Leaders must also be careful not to distract and divide while crises are underway, even if tempted to use the crisis to their advantage or prepare for subsequent litigation. Suggestions that seemed to emanate from MM&A that a nearby fire department may have caused the train to start rolling out of control appear to have been counterproductive. And federal NDP leader Thomas Mulcair, who quickly jumped on the accident to criticize rail safety cuts by the federal government, was also criticized harshly as premature political point scoring. Federal cuts may turn out to have been a contributing factor, but there could have been other causes and we won’t know the facts until investigators do their work.

Third, staying positive is important. No one wants to follow a negative person. MM&A’s chairman, announcing that he would visit Lac-Megantic, said, “I hope I don’t get shot at.”

Positive leaders can improve the performance of their teams by reassuring them that the crisis is being brought under control and inspiring them to keep working hard. This doesn’t always mean giving rah-rah speeches. I recall another nautical anecdote about a submarine captain whose boat was undergoing a severe enemy depth-charging. There being nothing he could do to make his submarine go faster or deeper at that point, he pulled out a book on the bridge and began to read.

The captain’s sang-froid reassured the crew, who continued with their duties. Only one of the crew noticed the captain was holding his book upside down, presumably too terrified to actually read.
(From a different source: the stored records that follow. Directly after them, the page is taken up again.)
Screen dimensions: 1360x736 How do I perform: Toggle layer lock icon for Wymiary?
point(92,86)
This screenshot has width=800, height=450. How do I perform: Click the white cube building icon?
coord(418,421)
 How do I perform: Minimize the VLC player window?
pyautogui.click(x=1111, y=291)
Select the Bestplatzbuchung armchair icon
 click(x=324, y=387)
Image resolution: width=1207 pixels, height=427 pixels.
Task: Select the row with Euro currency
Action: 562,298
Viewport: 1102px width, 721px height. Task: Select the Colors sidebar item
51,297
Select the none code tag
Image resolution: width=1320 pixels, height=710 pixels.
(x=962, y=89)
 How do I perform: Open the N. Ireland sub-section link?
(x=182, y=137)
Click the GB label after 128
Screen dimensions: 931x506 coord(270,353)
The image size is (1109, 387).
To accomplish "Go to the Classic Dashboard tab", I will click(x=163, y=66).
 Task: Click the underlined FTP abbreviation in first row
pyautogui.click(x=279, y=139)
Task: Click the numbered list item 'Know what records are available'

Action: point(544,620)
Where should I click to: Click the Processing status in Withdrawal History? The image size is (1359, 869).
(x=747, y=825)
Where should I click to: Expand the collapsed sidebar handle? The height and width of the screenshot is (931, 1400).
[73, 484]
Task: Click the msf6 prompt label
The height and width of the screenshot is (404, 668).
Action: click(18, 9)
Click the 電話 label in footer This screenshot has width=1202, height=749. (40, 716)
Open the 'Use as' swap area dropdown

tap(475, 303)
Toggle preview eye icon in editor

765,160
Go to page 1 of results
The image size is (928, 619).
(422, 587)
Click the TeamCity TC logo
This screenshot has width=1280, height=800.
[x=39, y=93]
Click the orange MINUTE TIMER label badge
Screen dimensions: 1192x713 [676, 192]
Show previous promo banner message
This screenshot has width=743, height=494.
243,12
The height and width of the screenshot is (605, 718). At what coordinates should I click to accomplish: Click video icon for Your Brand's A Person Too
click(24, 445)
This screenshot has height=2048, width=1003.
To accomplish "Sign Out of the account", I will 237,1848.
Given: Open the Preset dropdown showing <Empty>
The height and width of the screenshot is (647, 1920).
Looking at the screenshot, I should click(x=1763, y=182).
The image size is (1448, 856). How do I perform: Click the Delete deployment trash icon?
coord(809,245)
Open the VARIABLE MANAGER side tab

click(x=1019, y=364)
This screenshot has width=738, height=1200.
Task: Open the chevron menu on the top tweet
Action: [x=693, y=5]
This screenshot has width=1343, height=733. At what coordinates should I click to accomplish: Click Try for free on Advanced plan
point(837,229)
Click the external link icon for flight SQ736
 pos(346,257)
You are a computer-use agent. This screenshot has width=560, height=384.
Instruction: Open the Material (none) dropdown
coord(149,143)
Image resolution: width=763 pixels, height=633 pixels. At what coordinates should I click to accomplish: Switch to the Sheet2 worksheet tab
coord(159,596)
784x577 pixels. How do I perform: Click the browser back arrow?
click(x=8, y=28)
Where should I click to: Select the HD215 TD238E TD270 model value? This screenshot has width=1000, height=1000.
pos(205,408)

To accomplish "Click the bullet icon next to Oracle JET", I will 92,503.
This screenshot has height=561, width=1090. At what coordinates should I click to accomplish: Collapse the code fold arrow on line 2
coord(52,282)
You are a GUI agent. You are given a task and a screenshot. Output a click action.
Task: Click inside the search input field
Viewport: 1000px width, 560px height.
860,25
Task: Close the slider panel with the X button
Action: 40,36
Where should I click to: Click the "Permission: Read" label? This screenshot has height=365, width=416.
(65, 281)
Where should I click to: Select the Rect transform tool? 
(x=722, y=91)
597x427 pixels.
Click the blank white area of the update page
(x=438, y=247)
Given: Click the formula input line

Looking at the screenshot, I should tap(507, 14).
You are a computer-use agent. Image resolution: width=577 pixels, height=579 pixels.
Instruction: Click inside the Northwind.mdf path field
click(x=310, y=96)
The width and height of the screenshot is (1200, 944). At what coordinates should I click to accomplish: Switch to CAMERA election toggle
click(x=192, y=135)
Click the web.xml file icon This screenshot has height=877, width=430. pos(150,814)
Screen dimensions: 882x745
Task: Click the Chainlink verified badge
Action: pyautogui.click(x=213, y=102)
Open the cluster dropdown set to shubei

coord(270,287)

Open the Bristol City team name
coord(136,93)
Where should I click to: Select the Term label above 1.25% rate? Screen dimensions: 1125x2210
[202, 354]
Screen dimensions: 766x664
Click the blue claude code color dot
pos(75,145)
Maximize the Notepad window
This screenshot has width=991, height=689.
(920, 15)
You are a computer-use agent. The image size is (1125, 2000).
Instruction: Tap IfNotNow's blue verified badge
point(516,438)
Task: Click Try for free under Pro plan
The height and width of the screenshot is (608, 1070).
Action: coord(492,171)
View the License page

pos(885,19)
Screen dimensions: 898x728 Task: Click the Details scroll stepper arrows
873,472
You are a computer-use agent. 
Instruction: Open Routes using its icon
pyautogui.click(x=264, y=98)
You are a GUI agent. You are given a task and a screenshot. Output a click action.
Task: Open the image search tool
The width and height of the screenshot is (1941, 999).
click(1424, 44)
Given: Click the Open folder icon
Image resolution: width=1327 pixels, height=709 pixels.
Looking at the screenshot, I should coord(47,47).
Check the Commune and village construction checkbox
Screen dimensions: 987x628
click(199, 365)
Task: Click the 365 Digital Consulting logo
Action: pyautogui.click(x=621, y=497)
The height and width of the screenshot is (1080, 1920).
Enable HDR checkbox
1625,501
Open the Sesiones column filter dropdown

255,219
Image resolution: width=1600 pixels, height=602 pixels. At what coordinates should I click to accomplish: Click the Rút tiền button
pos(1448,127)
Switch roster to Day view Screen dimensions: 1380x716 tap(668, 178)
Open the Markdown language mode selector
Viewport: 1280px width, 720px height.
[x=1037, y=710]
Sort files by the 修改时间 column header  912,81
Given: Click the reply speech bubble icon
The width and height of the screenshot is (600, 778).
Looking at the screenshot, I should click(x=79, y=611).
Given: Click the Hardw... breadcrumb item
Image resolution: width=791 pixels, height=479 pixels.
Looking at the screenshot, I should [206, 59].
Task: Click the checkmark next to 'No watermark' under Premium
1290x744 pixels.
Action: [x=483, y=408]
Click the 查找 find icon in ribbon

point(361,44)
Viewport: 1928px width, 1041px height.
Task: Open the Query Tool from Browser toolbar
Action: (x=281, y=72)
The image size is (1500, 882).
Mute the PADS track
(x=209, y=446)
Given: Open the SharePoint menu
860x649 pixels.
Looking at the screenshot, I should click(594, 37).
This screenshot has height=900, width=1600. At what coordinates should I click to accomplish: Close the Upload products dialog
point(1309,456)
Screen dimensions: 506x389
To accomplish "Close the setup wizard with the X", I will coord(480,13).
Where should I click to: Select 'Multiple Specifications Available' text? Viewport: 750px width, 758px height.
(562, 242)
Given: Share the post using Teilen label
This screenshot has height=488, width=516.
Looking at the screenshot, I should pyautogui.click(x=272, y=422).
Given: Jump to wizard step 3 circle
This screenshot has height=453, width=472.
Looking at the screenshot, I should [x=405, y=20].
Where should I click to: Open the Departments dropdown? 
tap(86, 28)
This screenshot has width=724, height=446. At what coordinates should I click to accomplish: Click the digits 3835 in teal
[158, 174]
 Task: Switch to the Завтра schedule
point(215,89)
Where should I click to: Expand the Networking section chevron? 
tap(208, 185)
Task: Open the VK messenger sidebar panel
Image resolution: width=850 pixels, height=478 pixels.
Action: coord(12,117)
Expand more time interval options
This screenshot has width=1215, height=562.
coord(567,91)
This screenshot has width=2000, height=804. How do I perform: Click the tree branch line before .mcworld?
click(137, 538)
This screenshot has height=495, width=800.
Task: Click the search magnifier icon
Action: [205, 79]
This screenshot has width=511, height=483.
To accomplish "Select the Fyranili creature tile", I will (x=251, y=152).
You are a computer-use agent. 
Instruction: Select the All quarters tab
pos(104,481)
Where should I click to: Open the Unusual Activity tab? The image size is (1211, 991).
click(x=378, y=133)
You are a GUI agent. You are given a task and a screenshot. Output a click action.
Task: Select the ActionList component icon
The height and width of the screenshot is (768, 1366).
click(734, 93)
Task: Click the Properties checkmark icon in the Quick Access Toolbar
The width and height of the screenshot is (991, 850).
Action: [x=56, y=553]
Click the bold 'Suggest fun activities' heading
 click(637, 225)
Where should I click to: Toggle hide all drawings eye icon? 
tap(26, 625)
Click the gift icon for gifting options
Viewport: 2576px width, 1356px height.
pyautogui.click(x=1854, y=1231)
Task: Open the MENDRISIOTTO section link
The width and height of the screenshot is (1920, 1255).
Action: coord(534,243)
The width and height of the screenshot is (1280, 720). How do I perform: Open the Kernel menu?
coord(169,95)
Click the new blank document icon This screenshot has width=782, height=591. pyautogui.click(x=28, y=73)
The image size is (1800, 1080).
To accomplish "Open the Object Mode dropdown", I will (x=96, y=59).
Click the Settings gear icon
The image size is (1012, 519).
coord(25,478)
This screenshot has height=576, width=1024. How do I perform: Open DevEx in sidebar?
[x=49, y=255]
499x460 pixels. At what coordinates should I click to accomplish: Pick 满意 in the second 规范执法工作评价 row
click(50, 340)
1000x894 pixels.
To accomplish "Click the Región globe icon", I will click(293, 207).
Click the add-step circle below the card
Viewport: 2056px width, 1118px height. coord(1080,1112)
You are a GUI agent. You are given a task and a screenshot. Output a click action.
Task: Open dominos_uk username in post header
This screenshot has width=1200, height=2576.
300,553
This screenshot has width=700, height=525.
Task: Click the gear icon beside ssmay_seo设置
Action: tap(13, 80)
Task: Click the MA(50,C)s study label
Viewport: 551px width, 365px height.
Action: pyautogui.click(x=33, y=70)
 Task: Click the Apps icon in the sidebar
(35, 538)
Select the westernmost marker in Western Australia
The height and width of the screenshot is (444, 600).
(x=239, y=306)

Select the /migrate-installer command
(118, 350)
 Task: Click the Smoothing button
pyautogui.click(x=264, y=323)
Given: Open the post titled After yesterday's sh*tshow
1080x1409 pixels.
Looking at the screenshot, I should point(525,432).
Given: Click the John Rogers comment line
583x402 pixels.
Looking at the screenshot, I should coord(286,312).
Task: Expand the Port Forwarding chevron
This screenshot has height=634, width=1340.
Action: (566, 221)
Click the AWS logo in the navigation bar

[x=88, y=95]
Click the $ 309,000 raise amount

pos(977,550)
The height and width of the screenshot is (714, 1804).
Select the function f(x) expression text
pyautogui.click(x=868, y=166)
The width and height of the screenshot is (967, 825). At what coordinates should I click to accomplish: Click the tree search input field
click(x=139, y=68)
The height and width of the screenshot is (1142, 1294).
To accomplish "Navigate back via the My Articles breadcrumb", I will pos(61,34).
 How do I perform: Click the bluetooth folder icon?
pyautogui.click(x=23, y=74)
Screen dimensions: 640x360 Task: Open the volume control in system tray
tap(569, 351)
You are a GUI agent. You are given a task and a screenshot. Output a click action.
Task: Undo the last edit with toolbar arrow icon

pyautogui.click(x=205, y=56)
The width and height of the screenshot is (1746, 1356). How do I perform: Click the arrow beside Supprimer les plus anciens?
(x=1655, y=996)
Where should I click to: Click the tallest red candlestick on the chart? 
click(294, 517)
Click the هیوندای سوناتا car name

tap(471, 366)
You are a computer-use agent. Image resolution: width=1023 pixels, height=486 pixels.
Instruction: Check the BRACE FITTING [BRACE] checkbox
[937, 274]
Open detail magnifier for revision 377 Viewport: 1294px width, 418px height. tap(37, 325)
Finally, effective crisis leaders know where they can make a difference. They leave the front-line decisions to front-line managers, and instead focus on ensuring the organization’s resources are fully mobilized, any bureaucratic barriers are broken down and the communications strategy is keeping everyone engaged and on task. As the chief spokesperson to external audiences, it is also up to the boss to secure the co-operation of partners and other levels of government.

New Jersey Republican Governor Chris Christie famously did this after Hurricane Sandy, inviting the Democratic president to New Jersey and encouraging him to deliver the full package of federal support. This is something that the governor of Louisiana, for one reason or another, failed to do with President Bush during Hurricane Katrina.

Crises are rare, and leaders seldom have much experience to draw on when they happen. Nenshi’s crisp description of a mayor’s crisis duties suggest he had thought about it in advance and prepared himself. There are plenty of leaders who have not, and the disaster in Lac-Megantic may give us a case study of what happens then.